--- Start MATERIAL FOR THIS TASK ---
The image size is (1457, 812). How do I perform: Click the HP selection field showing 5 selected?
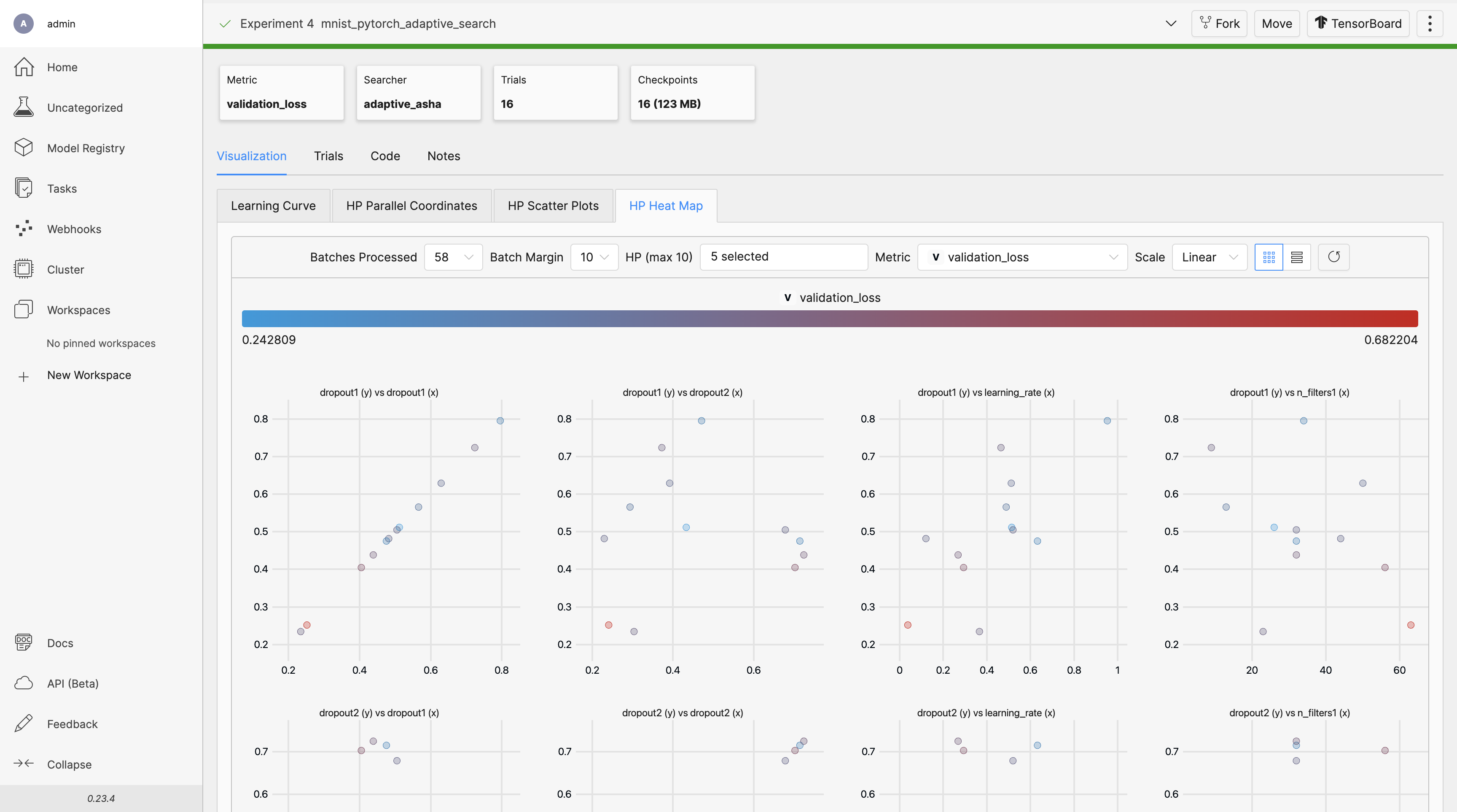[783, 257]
--- End MATERIAL FOR THIS TASK ---
--- Start MATERIAL FOR THIS TASK ---
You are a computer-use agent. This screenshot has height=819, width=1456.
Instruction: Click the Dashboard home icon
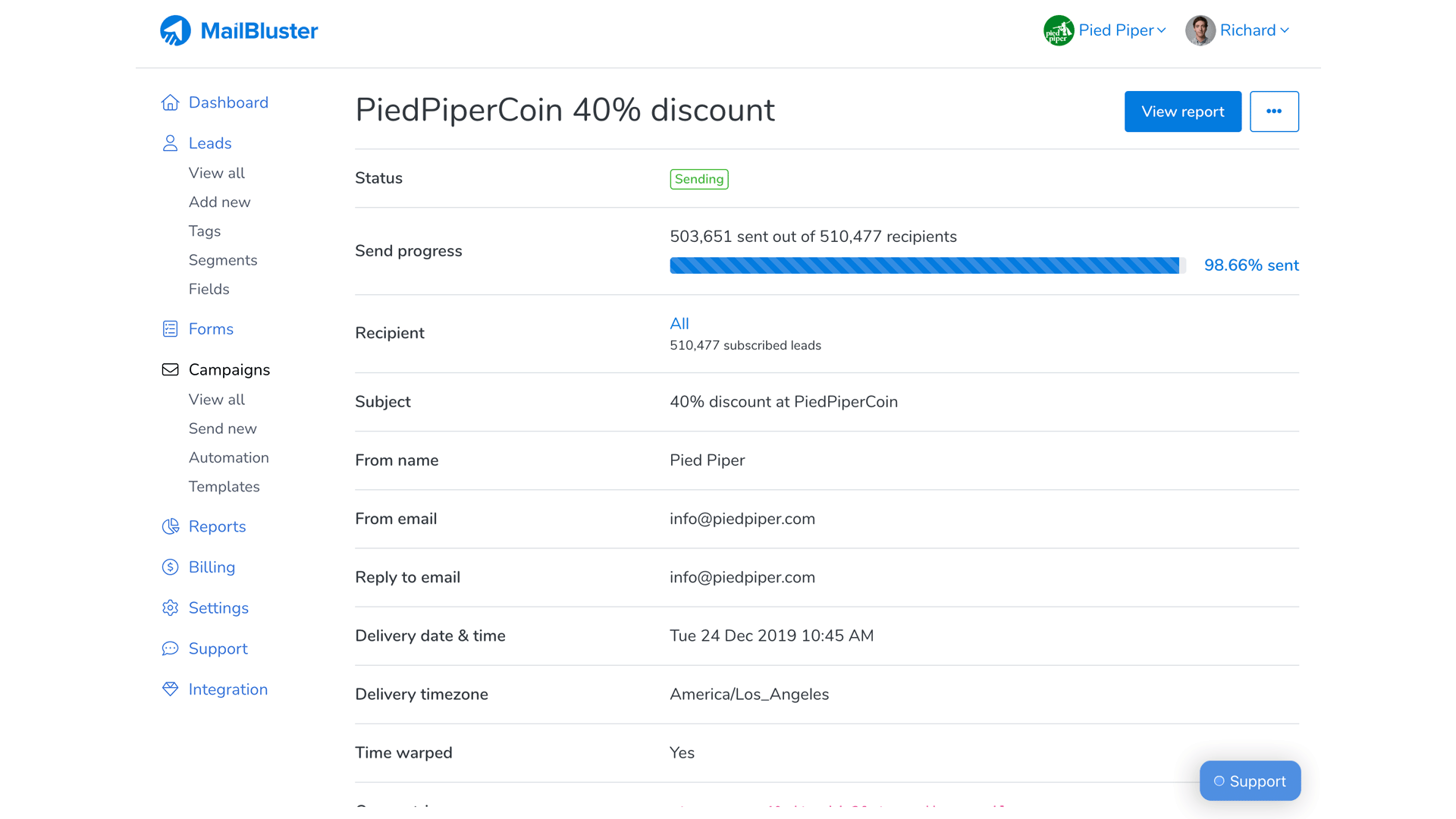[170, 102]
--- End MATERIAL FOR THIS TASK ---
--- Start MATERIAL FOR THIS TASK ---
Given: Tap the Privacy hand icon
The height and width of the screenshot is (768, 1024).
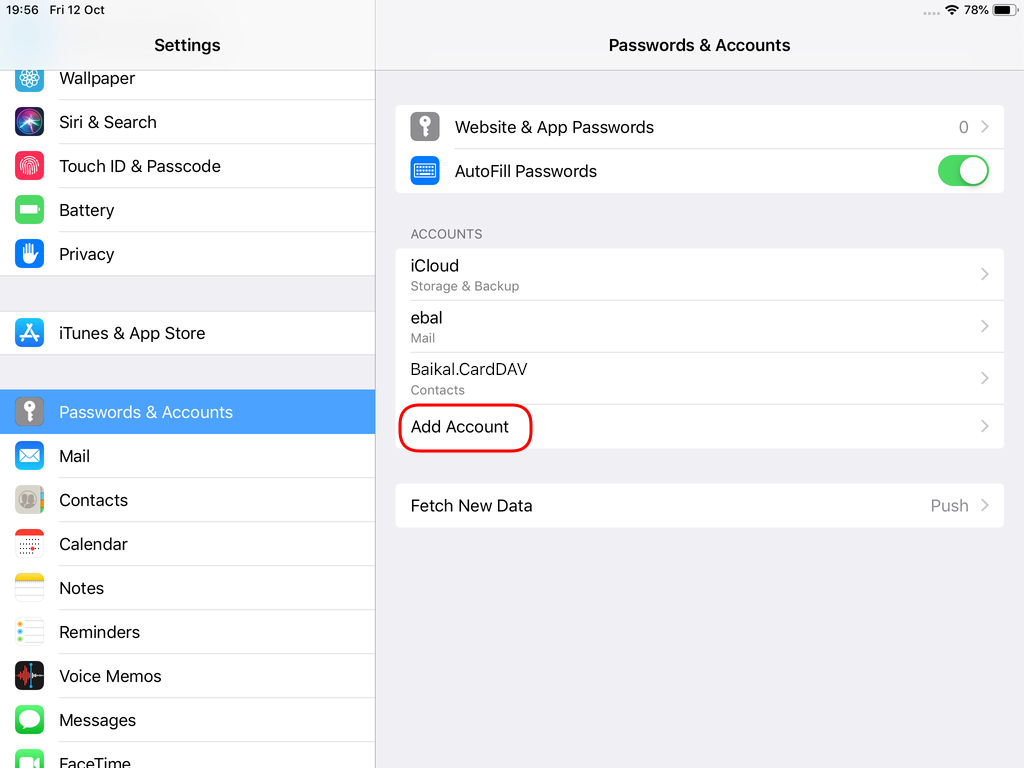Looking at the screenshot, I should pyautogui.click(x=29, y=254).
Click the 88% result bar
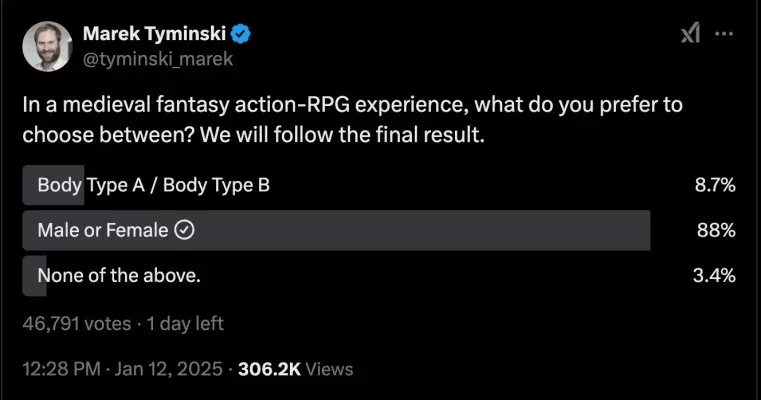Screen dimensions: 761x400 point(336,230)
--- End MATERIAL FOR THIS TASK ---
TASK INSTRUCTIONS
Which lines of the listing above contain the string "height"? Gather each of them in full, and count a match only when the case is the same.

THE SOLUTION
You are a computer-use agent. This screenshot has height=819, width=1456.
The height and width of the screenshot is (768, 1024).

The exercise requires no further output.